Segment Start: Records supplied
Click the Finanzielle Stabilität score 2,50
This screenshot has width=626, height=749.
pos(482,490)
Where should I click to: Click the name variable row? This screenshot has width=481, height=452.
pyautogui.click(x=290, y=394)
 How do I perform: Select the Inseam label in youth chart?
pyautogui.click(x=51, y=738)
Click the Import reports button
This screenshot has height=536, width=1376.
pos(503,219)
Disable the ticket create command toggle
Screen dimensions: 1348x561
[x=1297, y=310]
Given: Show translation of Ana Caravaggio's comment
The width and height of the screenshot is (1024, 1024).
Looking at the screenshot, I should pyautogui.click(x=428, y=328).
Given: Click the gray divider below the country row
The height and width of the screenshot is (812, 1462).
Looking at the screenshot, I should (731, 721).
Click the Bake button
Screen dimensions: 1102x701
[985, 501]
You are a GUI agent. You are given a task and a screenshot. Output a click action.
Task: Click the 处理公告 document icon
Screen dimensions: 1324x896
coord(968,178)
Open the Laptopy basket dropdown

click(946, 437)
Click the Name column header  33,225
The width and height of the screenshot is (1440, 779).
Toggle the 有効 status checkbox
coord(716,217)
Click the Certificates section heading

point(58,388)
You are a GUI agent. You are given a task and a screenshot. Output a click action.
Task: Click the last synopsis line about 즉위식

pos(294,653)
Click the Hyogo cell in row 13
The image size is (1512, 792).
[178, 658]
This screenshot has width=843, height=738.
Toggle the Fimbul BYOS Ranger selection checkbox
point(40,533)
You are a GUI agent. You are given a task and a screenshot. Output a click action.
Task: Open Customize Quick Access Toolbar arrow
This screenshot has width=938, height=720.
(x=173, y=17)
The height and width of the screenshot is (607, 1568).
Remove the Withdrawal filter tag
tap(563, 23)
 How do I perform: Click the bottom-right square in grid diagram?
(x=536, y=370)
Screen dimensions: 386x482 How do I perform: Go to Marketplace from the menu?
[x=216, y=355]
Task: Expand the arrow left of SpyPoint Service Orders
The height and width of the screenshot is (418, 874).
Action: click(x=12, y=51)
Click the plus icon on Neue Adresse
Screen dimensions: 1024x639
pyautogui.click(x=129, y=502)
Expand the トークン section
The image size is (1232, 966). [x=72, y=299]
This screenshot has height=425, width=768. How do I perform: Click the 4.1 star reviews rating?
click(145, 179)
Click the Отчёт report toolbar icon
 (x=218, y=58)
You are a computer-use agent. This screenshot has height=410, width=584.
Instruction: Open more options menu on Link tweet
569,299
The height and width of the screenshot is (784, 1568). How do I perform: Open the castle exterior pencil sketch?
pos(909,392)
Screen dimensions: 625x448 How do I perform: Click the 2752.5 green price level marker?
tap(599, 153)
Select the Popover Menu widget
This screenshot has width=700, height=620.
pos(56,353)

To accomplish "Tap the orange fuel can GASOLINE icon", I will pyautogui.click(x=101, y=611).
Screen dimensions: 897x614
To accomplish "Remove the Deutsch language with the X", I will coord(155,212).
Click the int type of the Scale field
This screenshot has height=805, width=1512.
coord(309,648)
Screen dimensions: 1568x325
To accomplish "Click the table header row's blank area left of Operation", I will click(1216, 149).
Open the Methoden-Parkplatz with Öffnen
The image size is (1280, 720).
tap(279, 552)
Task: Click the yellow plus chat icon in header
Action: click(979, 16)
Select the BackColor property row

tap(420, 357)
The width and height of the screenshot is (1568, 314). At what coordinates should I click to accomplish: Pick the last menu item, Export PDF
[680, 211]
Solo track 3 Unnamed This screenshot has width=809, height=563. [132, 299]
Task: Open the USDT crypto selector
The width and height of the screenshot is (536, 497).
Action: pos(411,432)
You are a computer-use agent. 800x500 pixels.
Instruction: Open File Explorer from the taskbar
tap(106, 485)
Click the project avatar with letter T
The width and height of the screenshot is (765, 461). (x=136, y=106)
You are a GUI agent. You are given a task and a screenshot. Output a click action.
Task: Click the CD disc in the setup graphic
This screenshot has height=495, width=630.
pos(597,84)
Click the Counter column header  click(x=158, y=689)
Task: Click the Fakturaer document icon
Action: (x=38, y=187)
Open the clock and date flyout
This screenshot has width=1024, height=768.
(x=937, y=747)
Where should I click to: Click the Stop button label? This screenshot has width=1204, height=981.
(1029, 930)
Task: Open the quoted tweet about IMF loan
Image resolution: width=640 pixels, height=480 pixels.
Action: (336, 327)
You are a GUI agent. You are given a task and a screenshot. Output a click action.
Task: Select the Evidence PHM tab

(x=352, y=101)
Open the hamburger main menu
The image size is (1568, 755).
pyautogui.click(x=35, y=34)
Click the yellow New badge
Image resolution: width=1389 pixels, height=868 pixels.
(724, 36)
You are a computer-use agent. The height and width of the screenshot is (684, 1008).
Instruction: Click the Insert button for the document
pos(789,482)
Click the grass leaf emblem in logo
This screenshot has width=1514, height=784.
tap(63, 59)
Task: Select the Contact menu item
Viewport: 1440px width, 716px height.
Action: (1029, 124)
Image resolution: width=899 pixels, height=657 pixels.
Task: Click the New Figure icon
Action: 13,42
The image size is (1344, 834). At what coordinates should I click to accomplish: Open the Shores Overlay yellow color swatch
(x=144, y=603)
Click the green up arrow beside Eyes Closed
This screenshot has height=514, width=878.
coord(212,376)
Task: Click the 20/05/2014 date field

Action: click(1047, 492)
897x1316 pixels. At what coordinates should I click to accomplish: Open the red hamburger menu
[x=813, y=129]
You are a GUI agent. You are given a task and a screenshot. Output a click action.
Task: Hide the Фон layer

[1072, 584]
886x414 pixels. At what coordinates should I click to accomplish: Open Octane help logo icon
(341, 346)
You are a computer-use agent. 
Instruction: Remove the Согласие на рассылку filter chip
Segment End: Records supplied
--- Description of the task ---
Once you find the line with "Toggle the 有効 status checkbox" in the entries above, output it and each line after it up to and including the line with "Task: Open Customize", and nothing else.

--- Expected output ---
Toggle the 有効 status checkbox
coord(716,217)
Click the Certificates section heading

point(58,388)
You are a GUI agent. You are given a task and a screenshot. Output a click action.
Task: Click the last synopsis line about 즉위식

pos(294,653)
Click the Hyogo cell in row 13
The image size is (1512, 792).
[178, 658]
This screenshot has width=843, height=738.
Toggle the Fimbul BYOS Ranger selection checkbox
point(40,533)
You are a GUI agent. You are given a task and a screenshot. Output a click action.
Task: Open Customize Quick Access Toolbar arrow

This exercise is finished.